By Jeff Kissel
Yankee. The word can have a wide variety of meanings. Some may associate it with a cheesy patriotic tune, others may think of men wearing pinstripes running around a baseball diamond, but to certain people in the South it can be representative of something evil – a Northern interloper who looks down on their cultural heritage, however morally decrepit it may be. The Civil War was fought over 150 years ago, but old habits can die hard – particularly in Mississippi, the heart of the Deep South. Whether besieging the city of Vicksburg or simply wintering near the lovely beaches of the Gulf Coast as my family and I did, Yankees are most definitely seen as outsiders in the Magnolia State.
I’m not sure being from Missouri qualifies one to be a Yankee in the eyes of a Southerner. After all, my fair state did formally secede from the Union during the war. That said, Missouri politics back then were dominated by those of St. Louis – the eighth-largest city in the country in 1860, chock full of anti-slavery German and Irish immigrants. The city’s influence helped our state legislature overthrow the secession-leaning governor midway through 1861 thus the “formal” secession that took place was done by a government in exile. Therefore as someone who considers himself a St. Louisan before a Missourian, I will accept my role as a Northern aggressor.
Unlike my forebears, however, I did not choose to march south seeking to reconquer a rogue state – it was simply for warmth. I’ve never been a fan of winter for obvious golf-related reasons, but during a pandemic where I’m homebound, I want no part of the cold. In the Midwest, February is truly the worst month; the joy of the winter holidays and the promise of the early new year are long gone, and the cold grips the land. Even the most stifling places in summer – the river valleys – typically fall under a deep freeze at some point before the calendar turns to March. Golf can be only played with dedication, and layers, on the days when courses are open. Family activities are typically confined to indoor spaces – and with an energetic toddler, as well as an infant, in our household, that just wouldn’t do during the Winter of COVID. With my work temporarily transitioned to full-time remote status, and two kids not yet in school, we needed – and thankfully had an excellent opportunity – to get out of Dodge.
Why Mississippi, you might ask?
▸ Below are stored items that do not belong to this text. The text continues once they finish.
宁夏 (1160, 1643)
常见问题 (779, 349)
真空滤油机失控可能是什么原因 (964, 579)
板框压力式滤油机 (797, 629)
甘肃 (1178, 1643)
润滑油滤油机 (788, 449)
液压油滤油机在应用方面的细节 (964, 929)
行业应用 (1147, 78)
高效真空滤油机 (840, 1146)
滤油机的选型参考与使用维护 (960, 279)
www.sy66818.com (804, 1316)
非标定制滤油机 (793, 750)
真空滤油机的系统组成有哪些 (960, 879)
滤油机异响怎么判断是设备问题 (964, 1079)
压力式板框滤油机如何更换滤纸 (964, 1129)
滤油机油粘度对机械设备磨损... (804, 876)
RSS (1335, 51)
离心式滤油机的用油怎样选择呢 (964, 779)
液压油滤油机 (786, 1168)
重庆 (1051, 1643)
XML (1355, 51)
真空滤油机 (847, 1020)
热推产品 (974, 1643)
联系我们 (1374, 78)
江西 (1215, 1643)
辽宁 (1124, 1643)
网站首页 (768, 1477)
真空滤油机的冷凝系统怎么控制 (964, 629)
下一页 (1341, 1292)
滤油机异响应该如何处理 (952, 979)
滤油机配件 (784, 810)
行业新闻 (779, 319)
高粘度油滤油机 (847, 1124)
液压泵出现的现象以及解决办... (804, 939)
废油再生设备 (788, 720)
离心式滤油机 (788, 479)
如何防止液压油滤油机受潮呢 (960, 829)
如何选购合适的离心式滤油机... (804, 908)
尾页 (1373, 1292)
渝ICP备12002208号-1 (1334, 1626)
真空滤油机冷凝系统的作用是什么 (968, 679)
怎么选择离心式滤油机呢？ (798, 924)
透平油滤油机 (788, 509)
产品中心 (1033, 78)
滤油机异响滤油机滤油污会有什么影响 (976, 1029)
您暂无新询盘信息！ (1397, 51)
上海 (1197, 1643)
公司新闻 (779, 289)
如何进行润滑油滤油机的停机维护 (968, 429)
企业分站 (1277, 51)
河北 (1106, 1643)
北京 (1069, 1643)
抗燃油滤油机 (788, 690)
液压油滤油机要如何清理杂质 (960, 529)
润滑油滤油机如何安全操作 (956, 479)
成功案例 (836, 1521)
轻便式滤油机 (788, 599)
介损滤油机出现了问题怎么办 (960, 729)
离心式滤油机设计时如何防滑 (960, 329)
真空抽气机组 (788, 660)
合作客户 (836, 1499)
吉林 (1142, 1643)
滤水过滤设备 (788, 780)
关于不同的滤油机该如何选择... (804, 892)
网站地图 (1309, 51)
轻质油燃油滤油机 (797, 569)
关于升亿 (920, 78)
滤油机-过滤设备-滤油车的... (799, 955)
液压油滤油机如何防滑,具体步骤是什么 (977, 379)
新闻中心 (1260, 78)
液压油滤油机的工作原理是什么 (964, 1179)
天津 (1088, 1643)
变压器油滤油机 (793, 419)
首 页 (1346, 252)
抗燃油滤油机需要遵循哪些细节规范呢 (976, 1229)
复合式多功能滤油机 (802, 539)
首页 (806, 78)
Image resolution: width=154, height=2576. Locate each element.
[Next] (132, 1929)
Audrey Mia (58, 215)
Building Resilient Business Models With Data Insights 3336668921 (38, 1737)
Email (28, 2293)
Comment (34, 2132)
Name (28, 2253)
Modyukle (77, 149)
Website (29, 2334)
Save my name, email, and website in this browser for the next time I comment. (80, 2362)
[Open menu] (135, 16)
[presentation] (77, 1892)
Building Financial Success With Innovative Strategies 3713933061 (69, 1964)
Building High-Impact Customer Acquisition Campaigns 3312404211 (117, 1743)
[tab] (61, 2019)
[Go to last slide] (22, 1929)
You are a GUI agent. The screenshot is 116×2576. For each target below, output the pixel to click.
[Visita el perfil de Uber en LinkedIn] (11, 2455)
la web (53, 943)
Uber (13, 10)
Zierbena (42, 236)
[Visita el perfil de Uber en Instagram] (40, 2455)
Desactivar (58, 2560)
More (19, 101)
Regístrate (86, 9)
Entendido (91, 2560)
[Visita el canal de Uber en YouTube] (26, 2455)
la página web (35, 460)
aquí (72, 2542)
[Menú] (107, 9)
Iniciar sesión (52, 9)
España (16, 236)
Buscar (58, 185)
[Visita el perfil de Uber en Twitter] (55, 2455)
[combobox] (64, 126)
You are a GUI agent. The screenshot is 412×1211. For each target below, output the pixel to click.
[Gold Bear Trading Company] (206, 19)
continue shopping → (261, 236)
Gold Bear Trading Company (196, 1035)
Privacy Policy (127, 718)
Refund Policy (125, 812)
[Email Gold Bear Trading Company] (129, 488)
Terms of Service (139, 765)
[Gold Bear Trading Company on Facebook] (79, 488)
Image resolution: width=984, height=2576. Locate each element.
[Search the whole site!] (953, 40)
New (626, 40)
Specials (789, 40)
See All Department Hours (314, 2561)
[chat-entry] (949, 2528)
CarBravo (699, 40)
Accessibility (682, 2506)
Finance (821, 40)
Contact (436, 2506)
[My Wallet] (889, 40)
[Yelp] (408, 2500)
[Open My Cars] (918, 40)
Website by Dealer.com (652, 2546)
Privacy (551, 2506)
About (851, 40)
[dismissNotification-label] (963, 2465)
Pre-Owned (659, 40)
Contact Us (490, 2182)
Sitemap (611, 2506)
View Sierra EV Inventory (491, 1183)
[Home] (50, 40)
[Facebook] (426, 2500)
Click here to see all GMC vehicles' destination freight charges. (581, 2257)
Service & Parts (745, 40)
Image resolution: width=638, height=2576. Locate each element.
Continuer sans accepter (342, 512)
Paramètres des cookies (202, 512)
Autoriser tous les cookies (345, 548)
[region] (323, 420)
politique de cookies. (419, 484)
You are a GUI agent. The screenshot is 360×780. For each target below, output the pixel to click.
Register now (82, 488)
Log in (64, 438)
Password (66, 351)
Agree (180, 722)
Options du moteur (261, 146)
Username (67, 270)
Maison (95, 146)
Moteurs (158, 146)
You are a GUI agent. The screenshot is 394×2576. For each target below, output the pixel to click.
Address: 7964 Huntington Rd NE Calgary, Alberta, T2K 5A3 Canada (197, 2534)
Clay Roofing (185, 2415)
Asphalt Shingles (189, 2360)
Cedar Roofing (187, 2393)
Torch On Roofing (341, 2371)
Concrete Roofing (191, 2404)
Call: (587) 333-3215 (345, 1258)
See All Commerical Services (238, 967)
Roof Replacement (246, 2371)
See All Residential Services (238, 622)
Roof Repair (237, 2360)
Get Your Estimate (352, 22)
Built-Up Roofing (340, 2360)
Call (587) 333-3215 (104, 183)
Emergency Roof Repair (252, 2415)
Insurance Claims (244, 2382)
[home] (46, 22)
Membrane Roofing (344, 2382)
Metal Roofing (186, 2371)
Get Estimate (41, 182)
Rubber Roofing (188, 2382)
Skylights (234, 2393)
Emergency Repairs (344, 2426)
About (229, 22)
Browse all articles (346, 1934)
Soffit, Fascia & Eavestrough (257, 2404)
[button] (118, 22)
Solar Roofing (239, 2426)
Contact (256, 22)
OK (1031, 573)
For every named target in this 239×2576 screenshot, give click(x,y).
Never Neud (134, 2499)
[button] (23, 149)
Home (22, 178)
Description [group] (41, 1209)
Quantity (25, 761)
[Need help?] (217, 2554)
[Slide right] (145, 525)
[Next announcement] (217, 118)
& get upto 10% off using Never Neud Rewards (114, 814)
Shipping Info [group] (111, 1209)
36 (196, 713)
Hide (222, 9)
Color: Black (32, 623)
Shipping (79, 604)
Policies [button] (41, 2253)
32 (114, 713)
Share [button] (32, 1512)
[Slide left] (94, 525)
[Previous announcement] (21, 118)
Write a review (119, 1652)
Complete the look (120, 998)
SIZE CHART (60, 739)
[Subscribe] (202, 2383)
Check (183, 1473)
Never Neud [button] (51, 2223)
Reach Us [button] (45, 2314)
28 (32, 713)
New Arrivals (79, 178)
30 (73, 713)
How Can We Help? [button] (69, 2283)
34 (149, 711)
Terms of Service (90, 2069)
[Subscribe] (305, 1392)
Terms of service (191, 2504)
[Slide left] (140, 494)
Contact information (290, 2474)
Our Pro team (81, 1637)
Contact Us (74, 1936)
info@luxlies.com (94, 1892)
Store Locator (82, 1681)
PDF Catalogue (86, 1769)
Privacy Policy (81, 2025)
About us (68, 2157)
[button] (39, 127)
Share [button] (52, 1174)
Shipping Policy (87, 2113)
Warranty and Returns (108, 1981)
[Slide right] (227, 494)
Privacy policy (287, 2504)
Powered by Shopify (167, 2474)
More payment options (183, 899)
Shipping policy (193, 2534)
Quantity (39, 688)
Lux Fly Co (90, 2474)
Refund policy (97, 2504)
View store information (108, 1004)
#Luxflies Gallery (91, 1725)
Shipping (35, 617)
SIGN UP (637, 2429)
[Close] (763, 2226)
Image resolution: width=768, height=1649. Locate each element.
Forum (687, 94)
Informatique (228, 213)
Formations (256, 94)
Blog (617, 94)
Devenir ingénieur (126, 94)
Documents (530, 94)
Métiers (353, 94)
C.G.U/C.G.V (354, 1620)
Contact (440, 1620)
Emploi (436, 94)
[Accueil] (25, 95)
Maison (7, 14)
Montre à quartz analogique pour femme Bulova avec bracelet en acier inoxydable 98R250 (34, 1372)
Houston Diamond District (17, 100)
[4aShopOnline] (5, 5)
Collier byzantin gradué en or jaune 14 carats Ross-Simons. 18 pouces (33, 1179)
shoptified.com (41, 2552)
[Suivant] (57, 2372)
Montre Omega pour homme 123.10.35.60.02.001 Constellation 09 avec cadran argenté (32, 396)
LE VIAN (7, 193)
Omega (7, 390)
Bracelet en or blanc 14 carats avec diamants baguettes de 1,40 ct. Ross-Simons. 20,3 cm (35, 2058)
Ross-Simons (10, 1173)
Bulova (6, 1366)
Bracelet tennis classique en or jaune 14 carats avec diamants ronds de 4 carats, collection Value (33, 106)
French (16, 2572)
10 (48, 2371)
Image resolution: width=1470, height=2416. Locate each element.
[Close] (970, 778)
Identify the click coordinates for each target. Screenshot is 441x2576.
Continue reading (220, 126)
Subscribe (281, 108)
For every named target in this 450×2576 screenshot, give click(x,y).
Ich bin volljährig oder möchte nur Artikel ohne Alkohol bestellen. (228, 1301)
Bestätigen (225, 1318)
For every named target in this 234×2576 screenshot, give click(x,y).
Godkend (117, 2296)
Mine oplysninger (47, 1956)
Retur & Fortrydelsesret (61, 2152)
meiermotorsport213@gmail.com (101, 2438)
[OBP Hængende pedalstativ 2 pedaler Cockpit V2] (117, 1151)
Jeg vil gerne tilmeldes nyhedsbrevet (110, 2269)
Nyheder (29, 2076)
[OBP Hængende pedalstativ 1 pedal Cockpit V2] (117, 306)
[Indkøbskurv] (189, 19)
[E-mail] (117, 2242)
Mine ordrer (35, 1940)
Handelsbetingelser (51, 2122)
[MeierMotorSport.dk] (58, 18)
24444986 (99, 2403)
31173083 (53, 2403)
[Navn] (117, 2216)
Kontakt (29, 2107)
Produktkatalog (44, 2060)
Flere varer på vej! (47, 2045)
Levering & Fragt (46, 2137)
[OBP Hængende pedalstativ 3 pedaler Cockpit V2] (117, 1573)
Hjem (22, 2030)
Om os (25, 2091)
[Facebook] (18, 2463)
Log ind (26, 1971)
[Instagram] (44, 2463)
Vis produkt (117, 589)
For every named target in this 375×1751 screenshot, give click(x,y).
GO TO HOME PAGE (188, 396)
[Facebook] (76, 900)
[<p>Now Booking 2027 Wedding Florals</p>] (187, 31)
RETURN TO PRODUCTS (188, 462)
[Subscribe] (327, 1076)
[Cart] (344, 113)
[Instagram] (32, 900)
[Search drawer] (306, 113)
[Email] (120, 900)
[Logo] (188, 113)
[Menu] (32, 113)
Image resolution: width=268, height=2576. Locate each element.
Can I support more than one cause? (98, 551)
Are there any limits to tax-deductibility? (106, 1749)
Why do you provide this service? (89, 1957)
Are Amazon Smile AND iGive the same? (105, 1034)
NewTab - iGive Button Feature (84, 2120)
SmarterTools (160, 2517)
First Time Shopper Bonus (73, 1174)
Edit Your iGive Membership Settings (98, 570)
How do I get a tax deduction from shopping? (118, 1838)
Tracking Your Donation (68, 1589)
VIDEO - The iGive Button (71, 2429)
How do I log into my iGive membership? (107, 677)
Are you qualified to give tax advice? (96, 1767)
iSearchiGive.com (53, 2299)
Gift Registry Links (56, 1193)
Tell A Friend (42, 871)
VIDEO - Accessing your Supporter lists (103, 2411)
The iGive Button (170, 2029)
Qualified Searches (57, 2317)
Well, where else could we go that found such a precise balance between warm enough, close enough, and reasonably priced enough for an extended stay? The Gulf Coast checked all those boxes, and for a family of explorers it offered a bonus: it was a place none of us had ever been. After an extensive search on various vacation rental sites, we settled on a nice little house a couple of blocks from the beach in Gulfport. As we learned, planning for a five-week trip, especially one during which remote work is being done, is quite different than doing so for a one- or two-week trip. It took a particularly thorough bit of inventory management to determine which things we would truly need versus the ones we could do without. As we moved further into January and the St. Louis weather took a turn, our anticipation grew. So when the day came, we excitedly packed very tightly into our midsize SUV, and like noted St. Louis area homesteader Ulysses Grant in 1862, headed south.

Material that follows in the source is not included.